In a chilling escalation of cyber warfare, Cloudflare has revealed it successfully mitigated a 7.3 Tbps DDoS attack, the largest in recorded history.
The traffic surge is equivalent to streaming over 9,000 HD movies simultaneously all directed at a single, unsuspecting target.
The attackers launched a UDP flood, bombarding every possible port.
Since UDP (User Datagram Protocol) doesn’t require a handshake or listening port confirmation, it’s perfect for overwhelming systems quickly.
“Fast, messy, and hard to stop,” said a Cloudflare engineer.
Making things worse, hackers used reflection attacks, where they spoofed the victim’s IP to trick other servers into responding unknowingly helping to amplify the chaos.

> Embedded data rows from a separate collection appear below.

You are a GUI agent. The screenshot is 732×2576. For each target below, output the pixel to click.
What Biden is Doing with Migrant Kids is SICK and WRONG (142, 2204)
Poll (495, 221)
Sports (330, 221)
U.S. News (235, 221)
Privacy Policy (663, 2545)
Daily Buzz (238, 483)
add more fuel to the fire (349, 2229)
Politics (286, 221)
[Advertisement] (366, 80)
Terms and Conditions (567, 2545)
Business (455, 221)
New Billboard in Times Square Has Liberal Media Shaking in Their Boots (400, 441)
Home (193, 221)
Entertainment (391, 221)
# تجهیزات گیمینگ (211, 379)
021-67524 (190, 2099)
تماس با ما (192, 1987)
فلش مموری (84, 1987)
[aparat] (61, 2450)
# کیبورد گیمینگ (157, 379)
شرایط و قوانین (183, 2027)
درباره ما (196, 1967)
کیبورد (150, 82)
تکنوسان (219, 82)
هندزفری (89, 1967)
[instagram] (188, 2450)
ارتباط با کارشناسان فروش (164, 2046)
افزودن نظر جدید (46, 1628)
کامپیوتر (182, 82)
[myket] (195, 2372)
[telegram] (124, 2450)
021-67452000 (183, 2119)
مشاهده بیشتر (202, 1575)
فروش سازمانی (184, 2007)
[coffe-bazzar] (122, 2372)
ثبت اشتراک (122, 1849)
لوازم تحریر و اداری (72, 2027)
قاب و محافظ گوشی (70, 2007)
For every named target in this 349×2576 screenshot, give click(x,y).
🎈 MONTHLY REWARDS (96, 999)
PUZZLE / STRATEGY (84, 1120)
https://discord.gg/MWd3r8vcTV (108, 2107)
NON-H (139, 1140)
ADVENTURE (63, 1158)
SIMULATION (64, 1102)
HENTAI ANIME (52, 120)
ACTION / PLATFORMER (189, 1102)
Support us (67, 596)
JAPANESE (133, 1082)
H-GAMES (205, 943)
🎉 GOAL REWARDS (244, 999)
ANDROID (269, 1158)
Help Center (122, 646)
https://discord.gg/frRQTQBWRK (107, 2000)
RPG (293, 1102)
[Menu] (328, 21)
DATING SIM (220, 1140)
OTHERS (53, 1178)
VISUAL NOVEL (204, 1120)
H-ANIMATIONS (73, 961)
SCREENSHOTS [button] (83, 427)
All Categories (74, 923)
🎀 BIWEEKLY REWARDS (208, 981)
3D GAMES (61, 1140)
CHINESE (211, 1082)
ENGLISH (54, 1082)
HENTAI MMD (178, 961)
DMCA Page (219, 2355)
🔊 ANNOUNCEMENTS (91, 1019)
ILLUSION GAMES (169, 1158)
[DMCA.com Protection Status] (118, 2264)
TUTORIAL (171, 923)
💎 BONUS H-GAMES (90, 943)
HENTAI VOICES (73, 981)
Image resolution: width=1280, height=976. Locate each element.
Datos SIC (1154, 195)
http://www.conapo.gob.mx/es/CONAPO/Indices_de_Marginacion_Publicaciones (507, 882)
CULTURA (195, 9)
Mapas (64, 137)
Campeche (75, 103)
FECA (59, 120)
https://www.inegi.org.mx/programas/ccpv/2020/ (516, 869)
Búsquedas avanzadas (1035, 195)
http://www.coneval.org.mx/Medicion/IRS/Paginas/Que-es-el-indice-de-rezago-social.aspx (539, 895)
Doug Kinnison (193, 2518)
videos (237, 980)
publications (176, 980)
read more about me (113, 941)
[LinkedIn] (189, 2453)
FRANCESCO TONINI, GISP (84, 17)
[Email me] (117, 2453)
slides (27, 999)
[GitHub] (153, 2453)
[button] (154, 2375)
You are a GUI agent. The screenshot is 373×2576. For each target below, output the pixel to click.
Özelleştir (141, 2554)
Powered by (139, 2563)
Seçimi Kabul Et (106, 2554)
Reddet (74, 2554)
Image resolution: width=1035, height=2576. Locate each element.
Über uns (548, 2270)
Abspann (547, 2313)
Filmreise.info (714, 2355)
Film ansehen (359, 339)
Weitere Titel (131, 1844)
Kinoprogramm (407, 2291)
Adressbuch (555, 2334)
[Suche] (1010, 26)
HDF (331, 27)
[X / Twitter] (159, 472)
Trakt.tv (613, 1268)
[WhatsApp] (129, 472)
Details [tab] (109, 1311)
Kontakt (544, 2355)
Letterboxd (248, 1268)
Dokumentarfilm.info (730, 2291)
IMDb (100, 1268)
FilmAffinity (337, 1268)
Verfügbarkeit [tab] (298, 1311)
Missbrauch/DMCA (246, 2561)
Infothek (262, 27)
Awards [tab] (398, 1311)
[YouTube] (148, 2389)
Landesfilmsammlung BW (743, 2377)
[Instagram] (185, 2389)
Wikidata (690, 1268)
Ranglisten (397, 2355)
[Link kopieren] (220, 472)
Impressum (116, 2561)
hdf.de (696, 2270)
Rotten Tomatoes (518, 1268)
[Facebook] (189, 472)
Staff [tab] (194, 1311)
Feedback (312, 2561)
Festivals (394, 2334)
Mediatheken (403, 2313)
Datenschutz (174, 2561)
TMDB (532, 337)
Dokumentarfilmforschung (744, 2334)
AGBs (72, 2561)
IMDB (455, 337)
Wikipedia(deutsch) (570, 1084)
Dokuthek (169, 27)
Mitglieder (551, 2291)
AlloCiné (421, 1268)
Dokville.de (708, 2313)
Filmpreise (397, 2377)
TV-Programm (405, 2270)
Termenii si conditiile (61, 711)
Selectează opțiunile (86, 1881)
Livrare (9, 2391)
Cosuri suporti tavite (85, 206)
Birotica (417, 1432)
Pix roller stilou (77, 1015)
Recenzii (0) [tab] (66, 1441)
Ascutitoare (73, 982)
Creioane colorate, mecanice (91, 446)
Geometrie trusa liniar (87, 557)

Vulnerable services like NTP (Network Time Protocol), QOTD (Quote of the Day), and Echo were exploited, turning harmless servers into weapons.
The trend is alarming. Just three years ago, the largest known attack was 3.4 Tbps, aimed at Microsoft in 2022. The leap to 7.3 Tbps shows how fast DDoS capabilities are evolving.
Experts blame the rise of cheap, rented botnets and improved attack automation. With thousands of compromised devices acting together, attacks now launch faster, scale wider, and adapt on the fly.
Cloudflare says no customer data was compromised, but the event is a wake-up call for the industry: the next digital war may not be waged with viruses but with volume.